— EXERCISE REQUIREMENTS —
**a.** According to the CovidPubGraph description, why is COVIDPUBGRAPH updated once every two weeks? Answer in one to three sentences.
**b.** In the CovidPubGraph description, how many triples does the current version of the dataset contain?

Top of TEXT

CovidPubGraph: A FAIR Knowledge Graph of COVID-19 Publications
Creators
- 1. Paderborn University
- 2. Leipzig University
Description
The rapid generation of large amounts of information about the novel coronavirus SARS-CoV-2 and the disease COVID-19 makes it increasingly difficult to gain a comprehensive overview of current insights related to the disease. This holds especially for scientific research, where a growing number of publications provide insights that might support the development of a cure or better vaccines as well as the repurposing of medication. With this work, we aim to support the rapid access to a comprehensive data source on COVID-19 targeted especially at researchers. Our dataset, COVIDPUBGRAPH, an RDF knowledge graph of scientific publications, abides by the Linked Data and FAIR principles. The base dataset for the extraction isCORD-19, a dataset of COVID-19-related publications, which is updated regularly. Consequently, COVIDPUBGRAPH is updated once in two weeks. Our generation pipeline applies named entity recognition, entity linking and link discovery approaches to the original data. The current version of the resulting dataset contains 202,770,925 triples and is linked to 9 other datasets by over 1 million links. In our use case studies, we demonstrate the usefulness of our knowledge graph for different applications. COVIDPUBGRAPH can be accessed as an RDF dump, a SPARQL endpoint, and via an HTML endpoint. All data we generated is available under the Creative Commons Attribution 4.0 International license. The software developed for the extraction is available under the GPL 3.0 license.

Bottom of TEXT
Top of RECORD EXTRACTS

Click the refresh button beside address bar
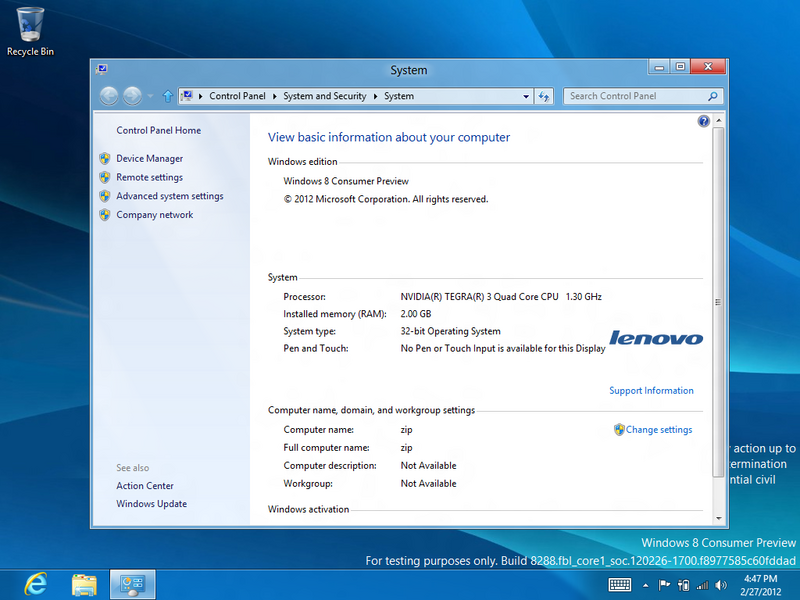Image resolution: width=800 pixels, height=600 pixels. pyautogui.click(x=544, y=97)
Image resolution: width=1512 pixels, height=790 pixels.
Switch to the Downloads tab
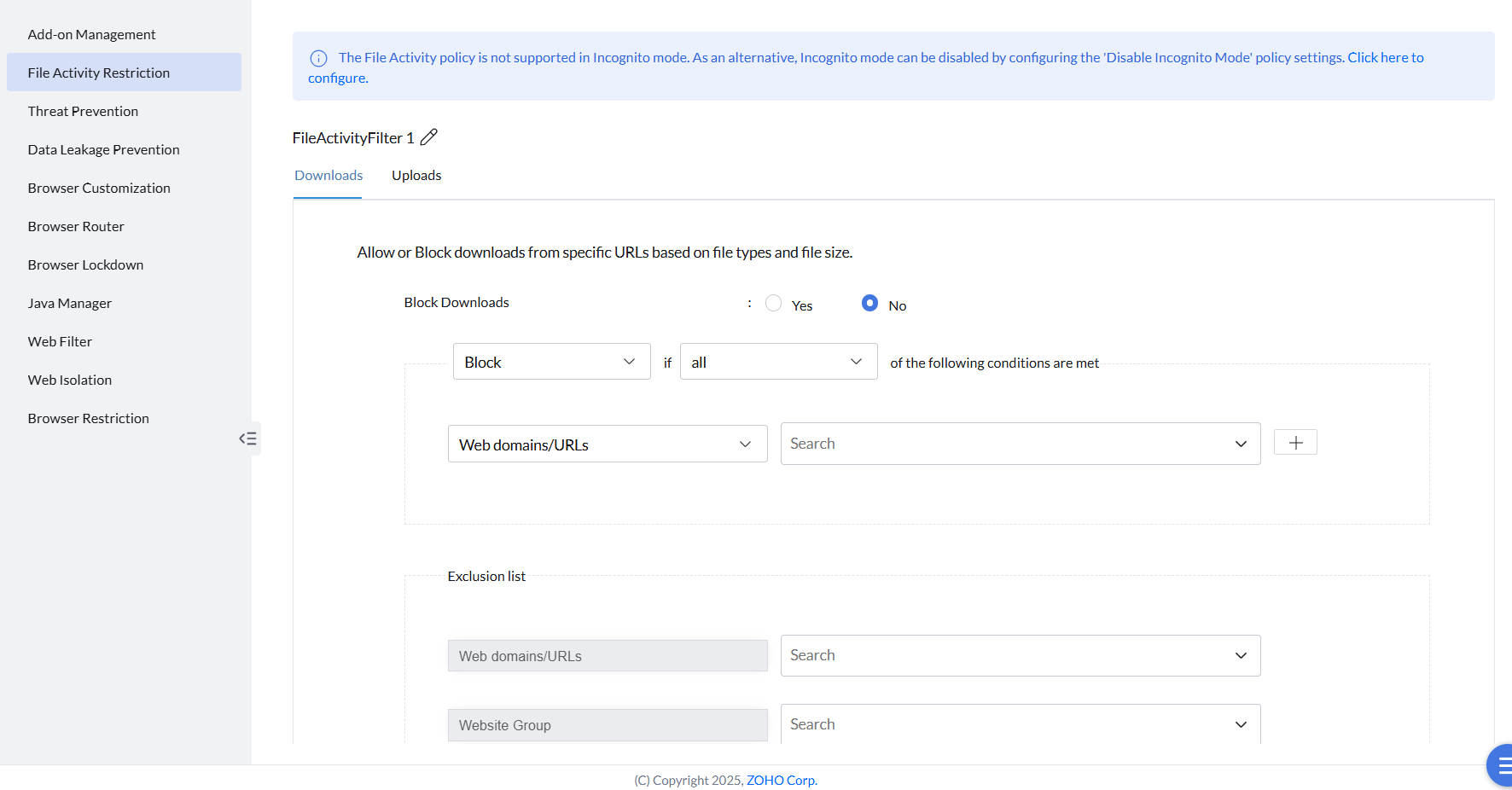(329, 176)
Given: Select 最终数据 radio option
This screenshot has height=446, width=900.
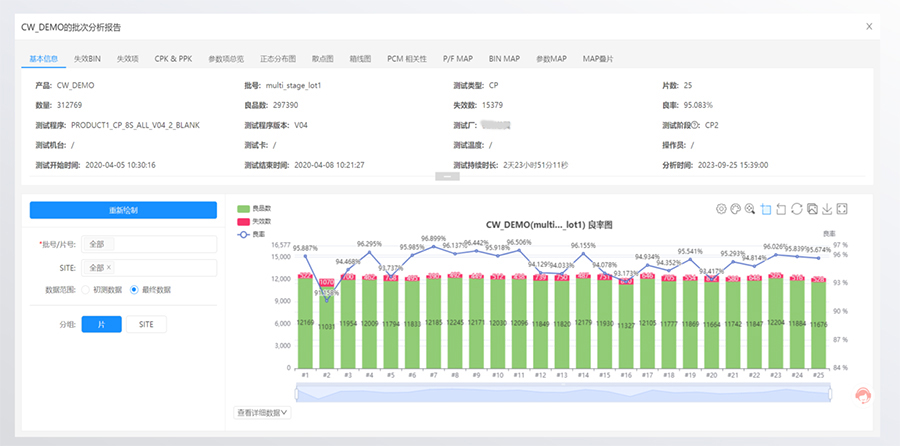Looking at the screenshot, I should (x=150, y=290).
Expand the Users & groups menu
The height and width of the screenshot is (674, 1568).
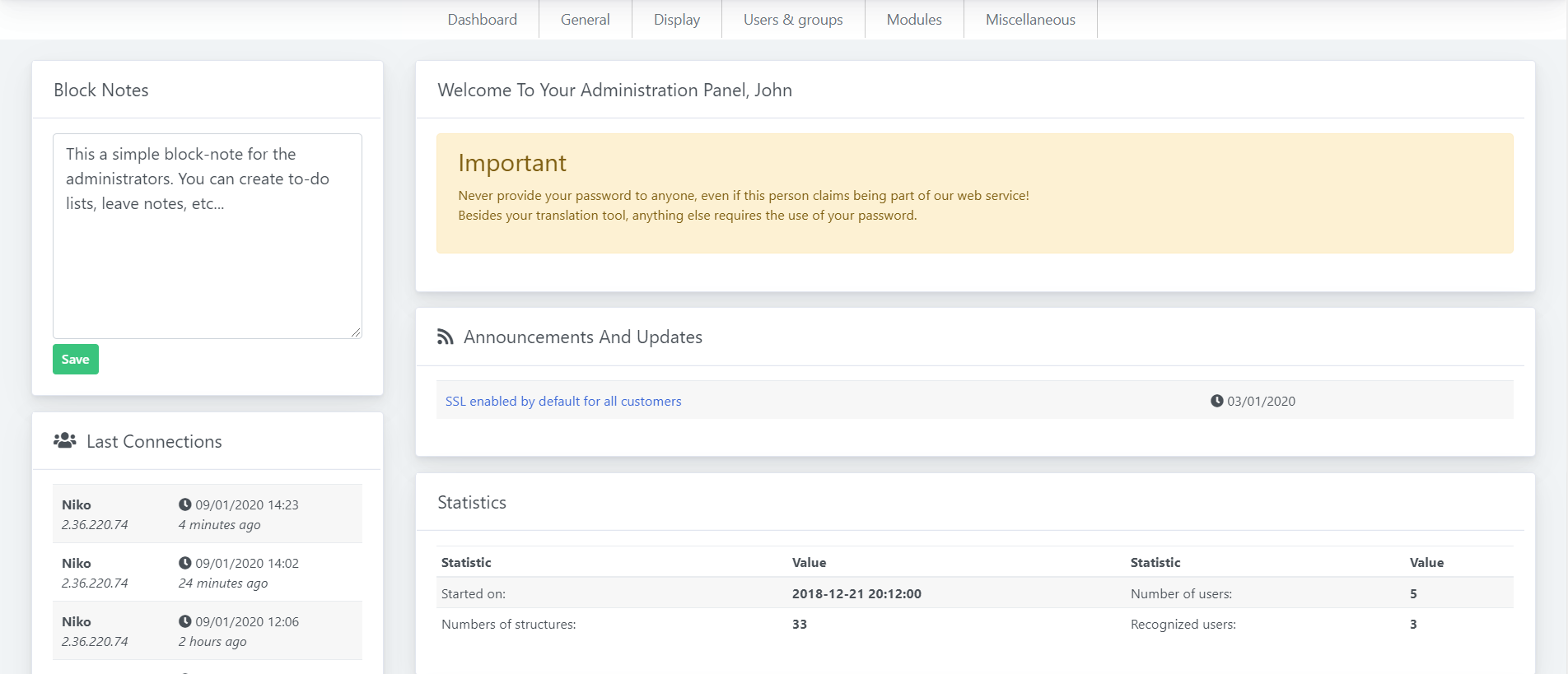point(792,20)
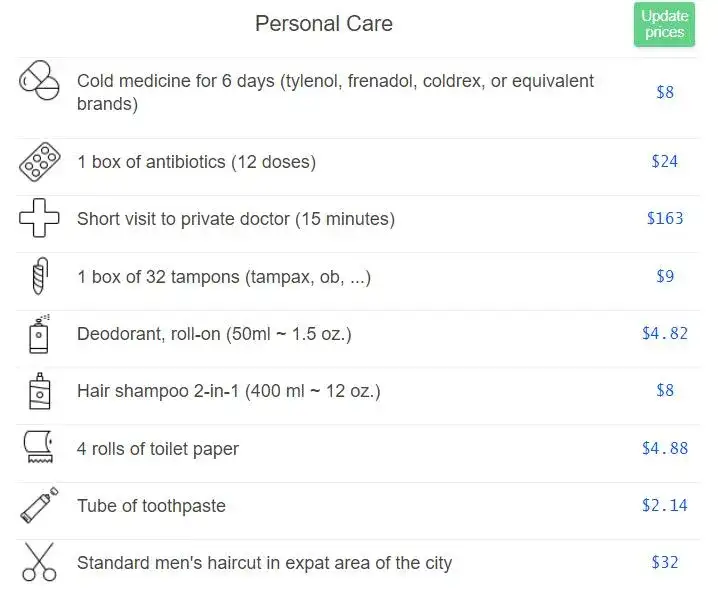The image size is (718, 600).
Task: Select the $163 private doctor price
Action: [665, 218]
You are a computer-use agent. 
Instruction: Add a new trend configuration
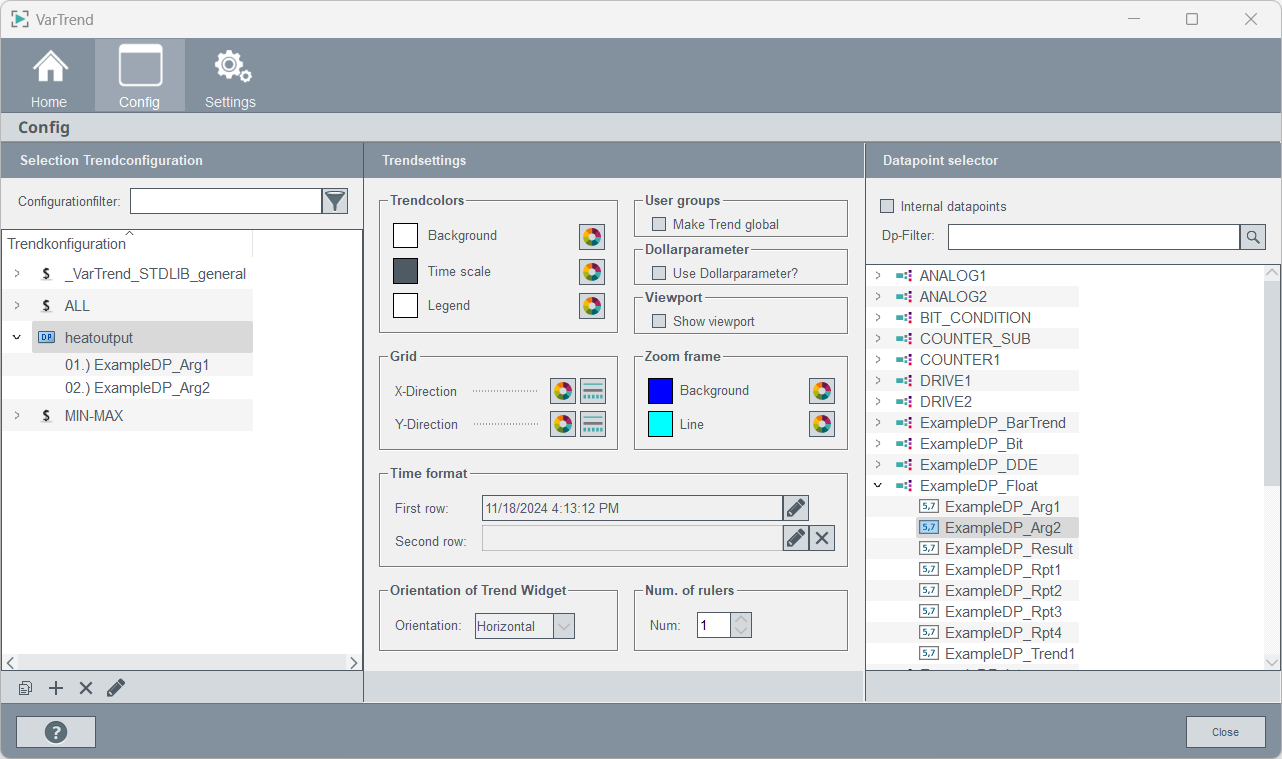(x=56, y=688)
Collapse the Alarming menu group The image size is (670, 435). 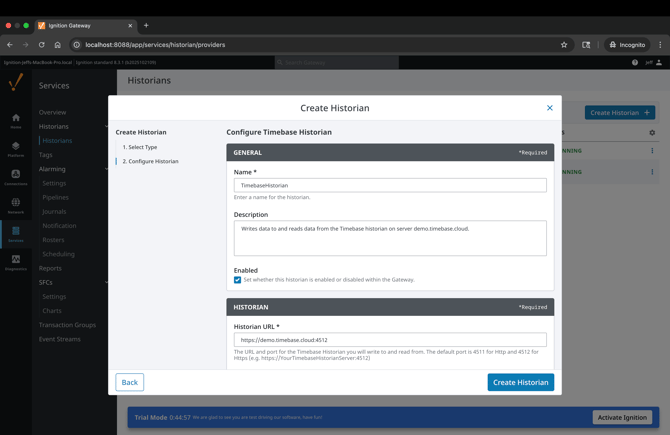(x=106, y=169)
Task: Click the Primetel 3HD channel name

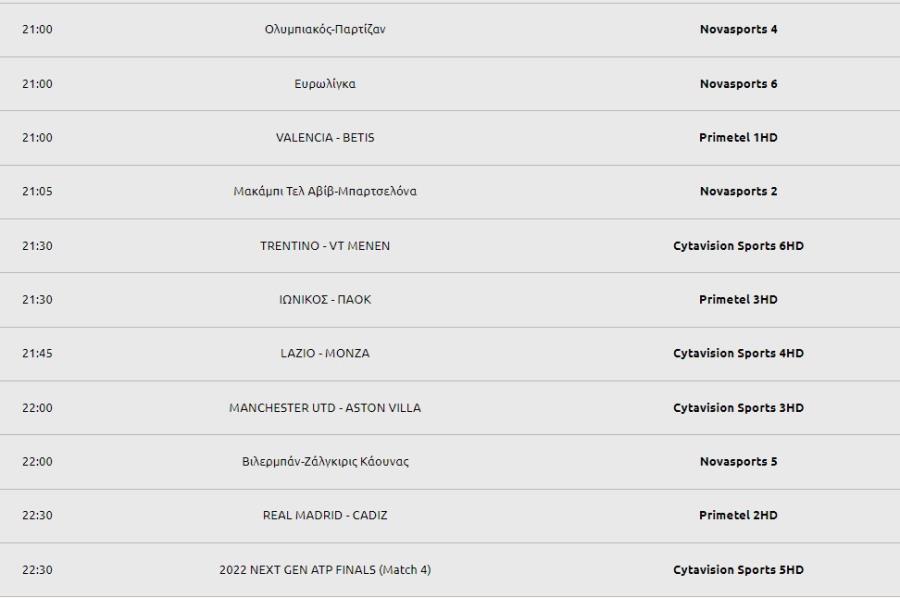Action: (x=738, y=300)
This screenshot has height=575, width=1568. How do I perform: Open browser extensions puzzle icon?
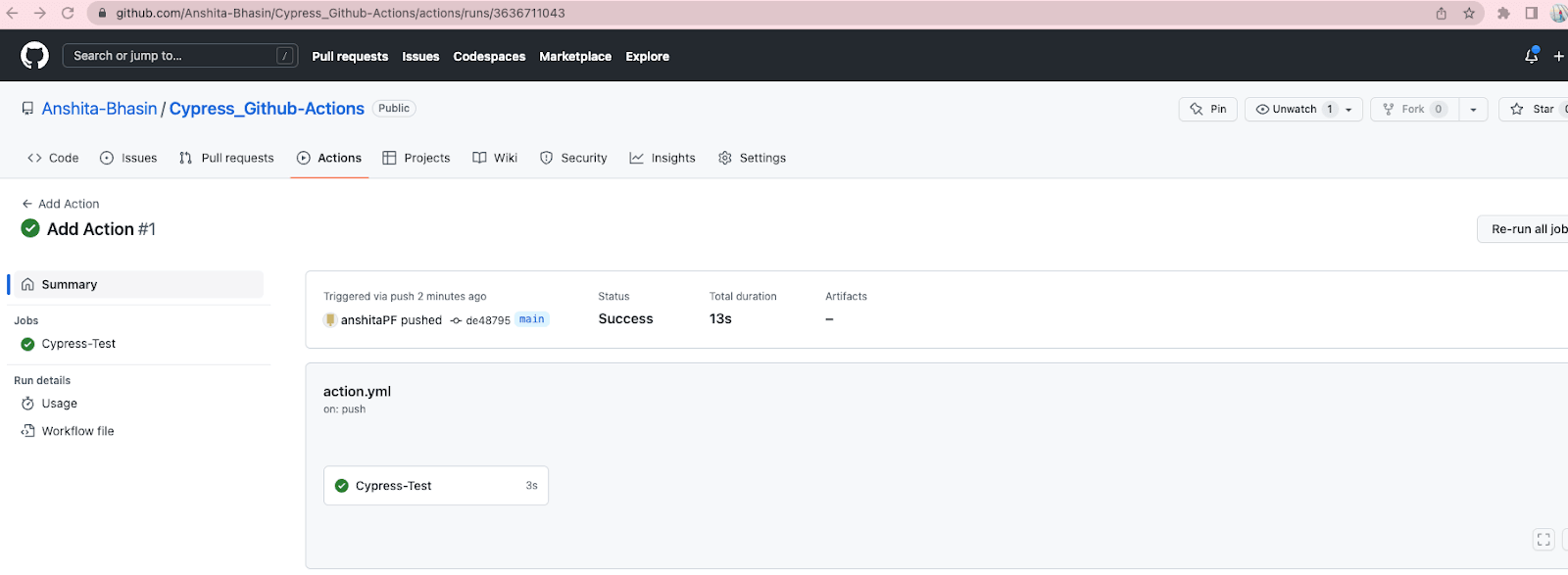[1503, 13]
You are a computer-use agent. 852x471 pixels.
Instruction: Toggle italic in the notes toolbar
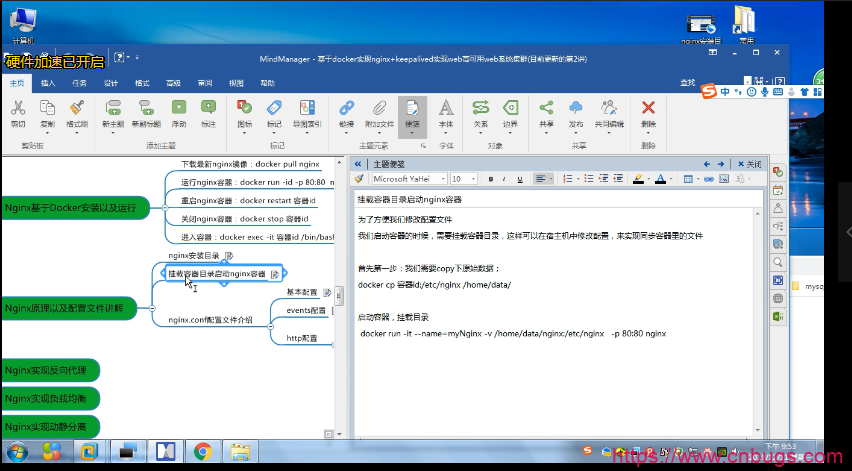pyautogui.click(x=505, y=179)
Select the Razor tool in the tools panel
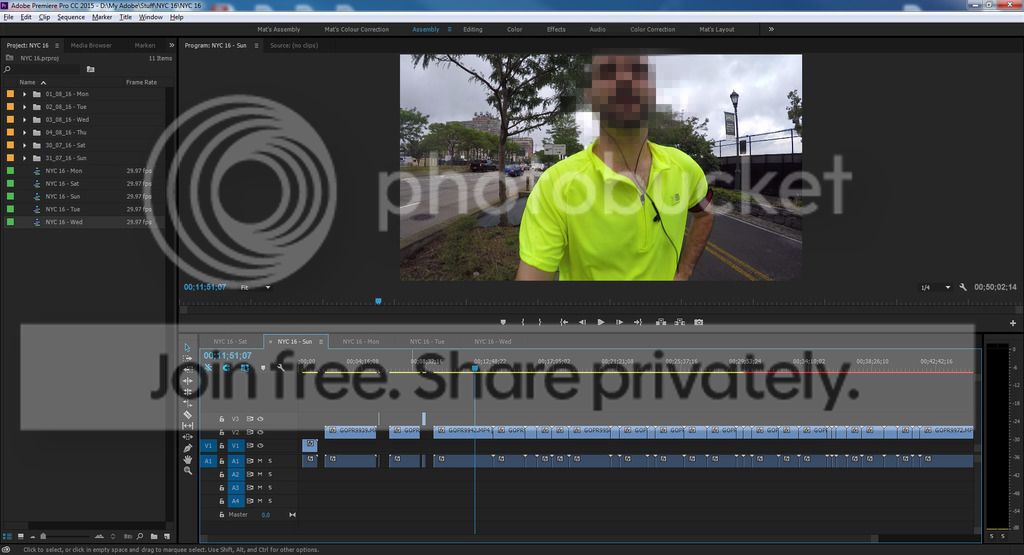Image resolution: width=1024 pixels, height=555 pixels. pyautogui.click(x=188, y=414)
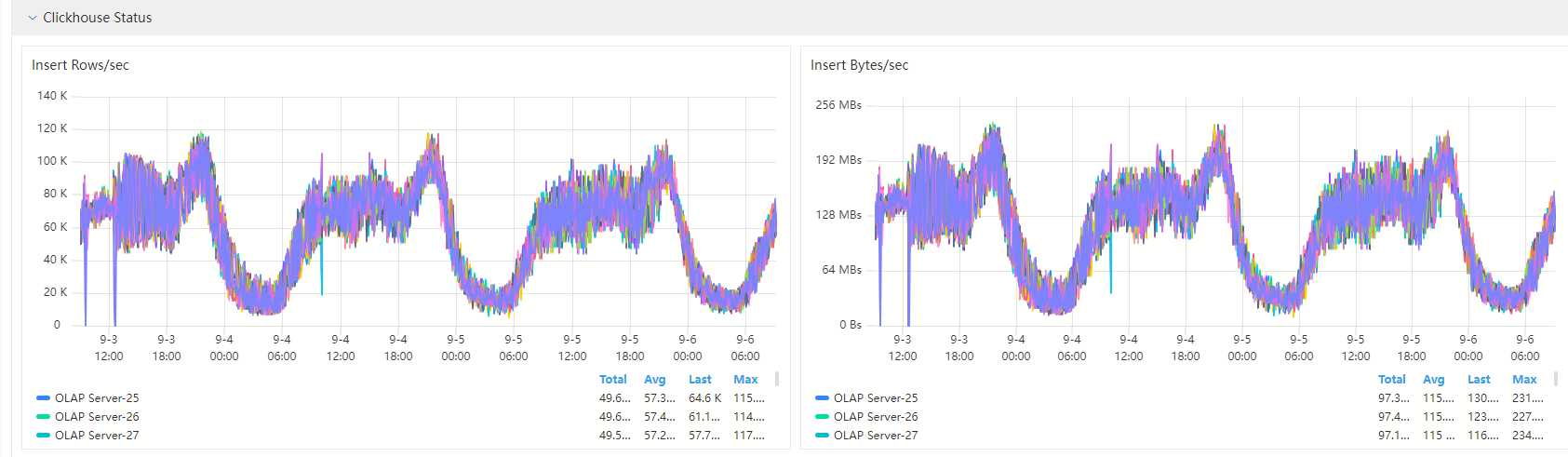
Task: Open the Insert Rows/sec panel title menu
Action: point(80,65)
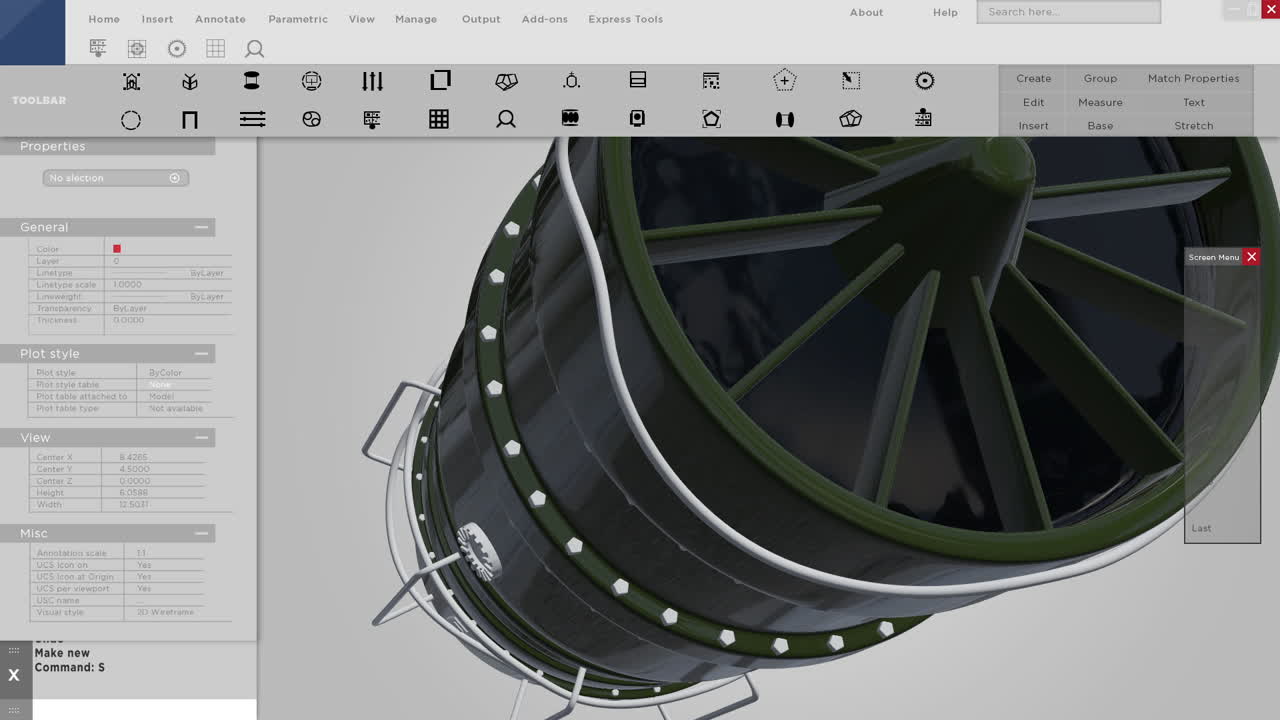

Bottom of RECORD EXTRACTS

— ANSWERS —
**a.** COVIDPUBGRAPH is extracted from CORD-19, a dataset of COVID-19-related publications that is updated regularly. Because its base dataset keeps changing, COVIDPUBGRAPH is updated once every two weeks.

**b.** 202,770,925 triples.